### Data excerpts

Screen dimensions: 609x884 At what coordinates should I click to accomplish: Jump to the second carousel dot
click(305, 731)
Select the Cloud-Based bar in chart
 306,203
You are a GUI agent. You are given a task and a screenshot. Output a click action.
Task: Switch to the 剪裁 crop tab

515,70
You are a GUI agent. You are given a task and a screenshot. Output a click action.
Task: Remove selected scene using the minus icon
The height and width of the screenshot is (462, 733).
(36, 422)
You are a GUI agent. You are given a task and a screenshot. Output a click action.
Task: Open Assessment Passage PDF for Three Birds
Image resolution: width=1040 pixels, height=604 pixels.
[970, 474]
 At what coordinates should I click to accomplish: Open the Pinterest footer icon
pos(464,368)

######
### Data excerpts

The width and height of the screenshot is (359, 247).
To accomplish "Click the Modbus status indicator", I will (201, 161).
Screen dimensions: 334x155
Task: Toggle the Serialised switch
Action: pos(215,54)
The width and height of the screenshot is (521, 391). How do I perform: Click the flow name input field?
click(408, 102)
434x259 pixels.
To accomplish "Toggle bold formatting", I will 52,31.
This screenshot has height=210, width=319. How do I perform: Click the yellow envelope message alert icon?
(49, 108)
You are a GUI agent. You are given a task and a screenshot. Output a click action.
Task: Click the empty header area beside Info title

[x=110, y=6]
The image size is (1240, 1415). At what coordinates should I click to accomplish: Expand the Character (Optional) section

######

• What you need to do
Taking the entries above, write out exactly the lines starting with the line containing "The width and height of the screenshot is (359, 247)." and going on through the line containing "The image size", both included, and nothing else.

• Task solution
The width and height of the screenshot is (359, 247).
To accomplish "Click the Modbus status indicator", I will (201, 161).
Screen dimensions: 334x155
Task: Toggle the Serialised switch
Action: pos(215,54)
The width and height of the screenshot is (521, 391). How do I perform: Click the flow name input field?
click(408, 102)
434x259 pixels.
To accomplish "Toggle bold formatting", I will 52,31.
This screenshot has height=210, width=319. How do I perform: Click the yellow envelope message alert icon?
(49, 108)
You are a GUI agent. You are given a task and a screenshot. Output a click action.
Task: Click the empty header area beside Info title

[x=110, y=6]
The image size is (1240, 1415). At what coordinates should I click to accomplish: Expand the Character (Optional) section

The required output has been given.